# Tutorial Part 1 -- Process Pseudobulks + Bulks

In this notebook is Part 1 of a BuDDI analysis. This assumes that you have already QC-ed and preprocessed the data in a format needed for all downstream analyses.

This analysis is the same as the "liver" analysis in the manuscript. In this example we have reference stimulated (female single-cell) data, in this analysis the stimulation is Male:Female maps to CTRL:STIM. Since we want to see how well we predict sex-specific genes in the liver, Male:Female also maps to Train:Test. To run BuDDI when you have no real "STIM" single-cell data, you would run it exactly the same way, but in the code below, you would not loop over the Test/Stim/Female data.

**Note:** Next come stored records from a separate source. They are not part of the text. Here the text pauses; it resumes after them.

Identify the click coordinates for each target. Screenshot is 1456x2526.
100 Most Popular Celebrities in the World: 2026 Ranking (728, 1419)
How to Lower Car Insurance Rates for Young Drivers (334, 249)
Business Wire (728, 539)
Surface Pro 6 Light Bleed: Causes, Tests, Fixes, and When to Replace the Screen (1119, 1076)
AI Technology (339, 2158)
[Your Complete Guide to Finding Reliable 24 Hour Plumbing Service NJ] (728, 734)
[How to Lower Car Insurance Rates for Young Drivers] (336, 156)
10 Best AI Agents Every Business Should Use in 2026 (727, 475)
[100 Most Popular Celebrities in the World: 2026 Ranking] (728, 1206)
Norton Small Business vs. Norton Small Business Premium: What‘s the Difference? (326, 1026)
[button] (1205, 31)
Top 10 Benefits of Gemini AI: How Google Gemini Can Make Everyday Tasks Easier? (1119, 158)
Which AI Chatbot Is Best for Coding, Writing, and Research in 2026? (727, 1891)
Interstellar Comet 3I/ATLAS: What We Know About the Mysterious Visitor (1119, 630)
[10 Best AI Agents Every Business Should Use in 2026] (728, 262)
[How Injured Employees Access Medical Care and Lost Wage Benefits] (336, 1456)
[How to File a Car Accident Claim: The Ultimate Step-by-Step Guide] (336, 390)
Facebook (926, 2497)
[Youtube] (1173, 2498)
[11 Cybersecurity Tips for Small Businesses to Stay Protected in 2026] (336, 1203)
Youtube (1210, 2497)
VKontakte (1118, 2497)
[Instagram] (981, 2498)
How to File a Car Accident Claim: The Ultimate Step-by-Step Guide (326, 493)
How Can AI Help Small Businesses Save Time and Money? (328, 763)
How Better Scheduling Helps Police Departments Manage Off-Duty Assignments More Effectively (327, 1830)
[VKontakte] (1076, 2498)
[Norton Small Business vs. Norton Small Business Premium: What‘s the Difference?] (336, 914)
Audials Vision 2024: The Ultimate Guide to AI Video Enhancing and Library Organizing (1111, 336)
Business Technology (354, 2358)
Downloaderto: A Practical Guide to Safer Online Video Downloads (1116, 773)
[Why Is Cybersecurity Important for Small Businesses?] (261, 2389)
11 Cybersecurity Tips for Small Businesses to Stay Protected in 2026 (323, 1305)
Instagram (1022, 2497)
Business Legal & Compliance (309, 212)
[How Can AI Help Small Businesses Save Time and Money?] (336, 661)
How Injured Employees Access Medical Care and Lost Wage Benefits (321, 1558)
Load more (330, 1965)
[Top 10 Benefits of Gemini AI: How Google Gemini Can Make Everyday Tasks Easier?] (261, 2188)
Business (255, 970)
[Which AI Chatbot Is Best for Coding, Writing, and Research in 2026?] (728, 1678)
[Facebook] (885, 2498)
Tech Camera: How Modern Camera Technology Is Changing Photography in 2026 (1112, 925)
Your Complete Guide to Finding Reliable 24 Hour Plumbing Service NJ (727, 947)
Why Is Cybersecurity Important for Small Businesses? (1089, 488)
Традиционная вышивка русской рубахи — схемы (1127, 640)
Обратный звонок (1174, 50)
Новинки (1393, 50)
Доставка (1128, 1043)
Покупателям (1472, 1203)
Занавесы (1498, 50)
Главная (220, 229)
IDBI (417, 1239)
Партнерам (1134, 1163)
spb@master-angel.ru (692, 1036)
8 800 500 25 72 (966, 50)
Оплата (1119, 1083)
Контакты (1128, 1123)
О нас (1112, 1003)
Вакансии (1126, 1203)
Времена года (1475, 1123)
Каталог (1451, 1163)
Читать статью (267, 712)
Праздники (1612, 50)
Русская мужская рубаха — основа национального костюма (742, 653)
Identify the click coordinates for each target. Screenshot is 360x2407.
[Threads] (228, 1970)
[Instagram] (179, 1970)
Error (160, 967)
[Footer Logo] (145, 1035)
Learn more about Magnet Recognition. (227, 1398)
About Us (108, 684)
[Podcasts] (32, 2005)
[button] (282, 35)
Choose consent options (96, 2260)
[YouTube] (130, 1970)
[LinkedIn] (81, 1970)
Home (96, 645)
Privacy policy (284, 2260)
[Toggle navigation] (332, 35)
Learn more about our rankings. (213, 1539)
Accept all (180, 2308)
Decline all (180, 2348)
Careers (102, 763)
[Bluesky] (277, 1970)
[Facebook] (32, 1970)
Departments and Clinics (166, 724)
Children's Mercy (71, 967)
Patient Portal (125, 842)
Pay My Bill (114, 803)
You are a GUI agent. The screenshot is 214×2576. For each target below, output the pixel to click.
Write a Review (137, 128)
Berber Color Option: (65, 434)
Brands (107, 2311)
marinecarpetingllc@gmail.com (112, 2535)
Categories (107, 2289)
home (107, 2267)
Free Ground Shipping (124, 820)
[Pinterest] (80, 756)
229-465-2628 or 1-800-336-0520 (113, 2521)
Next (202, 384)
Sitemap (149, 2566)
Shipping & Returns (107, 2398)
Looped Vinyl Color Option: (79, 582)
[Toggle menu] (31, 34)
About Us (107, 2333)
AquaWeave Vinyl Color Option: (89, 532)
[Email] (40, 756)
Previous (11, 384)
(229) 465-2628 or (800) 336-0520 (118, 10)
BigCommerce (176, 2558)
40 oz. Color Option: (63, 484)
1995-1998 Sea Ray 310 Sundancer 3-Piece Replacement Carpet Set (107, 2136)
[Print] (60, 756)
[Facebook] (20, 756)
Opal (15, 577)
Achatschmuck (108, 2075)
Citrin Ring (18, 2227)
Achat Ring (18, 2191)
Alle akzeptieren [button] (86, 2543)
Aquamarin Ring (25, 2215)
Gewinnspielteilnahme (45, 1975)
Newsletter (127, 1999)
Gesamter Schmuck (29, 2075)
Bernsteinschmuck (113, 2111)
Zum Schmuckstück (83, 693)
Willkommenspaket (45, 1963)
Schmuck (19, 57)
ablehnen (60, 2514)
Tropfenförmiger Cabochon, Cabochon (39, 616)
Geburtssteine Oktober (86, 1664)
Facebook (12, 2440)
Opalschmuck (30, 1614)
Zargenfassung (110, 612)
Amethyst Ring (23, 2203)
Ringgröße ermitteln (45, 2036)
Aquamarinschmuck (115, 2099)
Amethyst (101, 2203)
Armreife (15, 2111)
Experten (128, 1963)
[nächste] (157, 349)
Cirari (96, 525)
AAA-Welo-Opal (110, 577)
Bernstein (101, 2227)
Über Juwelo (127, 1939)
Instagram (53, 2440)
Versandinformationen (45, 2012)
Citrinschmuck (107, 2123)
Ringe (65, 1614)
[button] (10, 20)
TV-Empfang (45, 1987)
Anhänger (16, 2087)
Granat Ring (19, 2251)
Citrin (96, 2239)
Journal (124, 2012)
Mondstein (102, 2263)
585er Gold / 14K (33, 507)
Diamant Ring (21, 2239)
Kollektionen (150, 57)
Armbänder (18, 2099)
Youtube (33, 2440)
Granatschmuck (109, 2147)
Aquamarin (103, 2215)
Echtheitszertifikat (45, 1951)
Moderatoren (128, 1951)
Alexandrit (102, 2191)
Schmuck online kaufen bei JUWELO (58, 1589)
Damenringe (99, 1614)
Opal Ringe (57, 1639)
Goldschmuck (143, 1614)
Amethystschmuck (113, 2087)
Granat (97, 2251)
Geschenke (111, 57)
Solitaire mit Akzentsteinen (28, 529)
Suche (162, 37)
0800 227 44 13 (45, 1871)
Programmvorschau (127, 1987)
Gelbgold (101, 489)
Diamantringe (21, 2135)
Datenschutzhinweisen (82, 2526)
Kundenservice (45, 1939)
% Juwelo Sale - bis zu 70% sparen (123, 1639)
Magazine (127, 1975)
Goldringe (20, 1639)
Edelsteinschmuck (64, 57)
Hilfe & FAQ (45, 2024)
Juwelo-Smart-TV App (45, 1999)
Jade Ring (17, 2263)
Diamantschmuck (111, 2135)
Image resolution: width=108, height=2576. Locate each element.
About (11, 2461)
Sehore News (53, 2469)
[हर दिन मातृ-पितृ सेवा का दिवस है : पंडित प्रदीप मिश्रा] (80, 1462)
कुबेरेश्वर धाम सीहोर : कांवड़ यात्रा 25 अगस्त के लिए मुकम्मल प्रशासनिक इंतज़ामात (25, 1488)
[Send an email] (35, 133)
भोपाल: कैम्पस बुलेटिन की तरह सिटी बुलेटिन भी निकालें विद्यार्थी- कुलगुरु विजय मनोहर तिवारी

Data format requirements for single-cell data:
- processed data is not scaled
- cells are filtered such that low-quality cells are removed (for example: filter out cells with less than 200 genes and genes expressed in less than 3 cells, and > 5% MT reads)
- data is saved as an AnnData object and you have sample IDs, gene IDs, and cell-type labels
- In the end we will process the data such that we have the following features in the AnnData object that we will use to generate pseudobulks:
  - the observations have columns named: "sample_id", "stim", "isTraining"
  - sample_id: unique IDs for the samples
  - stim: is "STIM" or "CTRL", denotes if the sample is "female" or "male"
  - isTraining: 'Train' or 'Test',  denotes if you can use the sample during training or not. In real use cases, all data will be "Train". To show validation of our experiment, we have access to "Test" data as well.
  


Pseudobulk features:
- we typically generate 1000 pseudobulks per sample with random proportions, for this demo we want it to run faster so we only sample 100
- we generate 100 pseudobulks per sample, per cell type, where the cell-type of interest is >90% of the cell-type, for this demo we want it to run faster so we only sample 10
- we typically sample 5000 cells for each pseudobulk, for this demo we want it to run faster so we only sample 100



# Imports

In [2]:
import sys
sys.path.insert(1, '../../')
from buddi import buddi
from buddi.preprocessing import sc_preprocess


# general imports
import warnings
import numpy as np
import os
import pandas as pd
import scipy as sp
from scipy.sparse import coo_matrix
import collections
import scanpy as sc
import anndata as ad


# Images, plots, display, and visualization
import matplotlib.pyplot as plt
import pandas as pd
import seaborn as sns
from sklearn.manifold import TSNE
import sklearn as sk

# matplotlib settings for Jupyter notebooks only
%matplotlib inline

import pickle
import gzip
from pathlib import Path


2023-09-26 16:11:14.250303: I tensorflow/tsl/cuda/cudart_stub.cc:28] Could not find cuda drivers on your machine, GPU will not be used.
2023-09-26 16:11:15.171799: I tensorflow/tsl/cuda/cudart_stub.cc:28] Could not find cuda drivers on your machine, GPU will not be used.
  @numba.jit()
  @numba.jit()
  @numba.jit()
  @numba.jit()


# Parameters

In [5]:
# parameters

aug_data_path = f"{os.getcwd()}/demo_data/augmented_liver_data/"
cibersort_path = f"{os.getcwd()}/demo_data/cibersort_liver/"
data_path = f"{os.getcwd()}/demo_data/processed_sc_liver/"



#####################
### set the study ###
#####################

res_name = "all-liver"
in_name = "liver_droplet_processed"
processed_sc_file = f"{data_path}/{in_name}.h5ad"



# Load and Process data

### Read in data and metadata

In [6]:
# read in the data

adata = sc.read_h5ad(processed_sc_file)

adata.var_names_make_unique()  # this is unnecessary if using `var_names='gene_ids'` in `sc.read_10x_mtx`



In [7]:
# format metadata


def get_stim_id(in_str):
    out_str = "STIM"
    if in_str == "male":
        out_str = "CTRL"
           
    return(out_str)

# get the columns we need to iterate over for making pseudobulks
adata.obs['scpred_CellType'] = adata.obs['names_merged'].tolist()
adata.obs['sample_id'] = adata.obs['mouse.id'].tolist()
adata.obs['stim'] = [get_stim_id(str(x)) for x in adata.obs['sex'].tolist()]

# make the gene_ids col
adata.var['gene_ids'] = adata.var.index.tolist()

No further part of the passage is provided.